Records to use =

———

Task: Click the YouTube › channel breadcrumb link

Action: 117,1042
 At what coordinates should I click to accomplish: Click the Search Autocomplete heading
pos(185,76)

———

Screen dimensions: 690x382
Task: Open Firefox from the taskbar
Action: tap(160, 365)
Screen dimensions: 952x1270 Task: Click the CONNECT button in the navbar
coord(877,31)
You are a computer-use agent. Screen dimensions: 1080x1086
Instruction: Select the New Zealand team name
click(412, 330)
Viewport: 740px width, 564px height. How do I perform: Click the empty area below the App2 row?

———

Exercise aim = Only the lines above starting at the one containing "You are a computer-use" and ending at the one containing "Viewport: 740px width, 564px", both included, are to be returned, exactly as they read.

Your response =
You are a computer-use agent. Screen dimensions: 1080x1086
Instruction: Select the New Zealand team name
click(412, 330)
Viewport: 740px width, 564px height. How do I perform: Click the empty area below the App2 row?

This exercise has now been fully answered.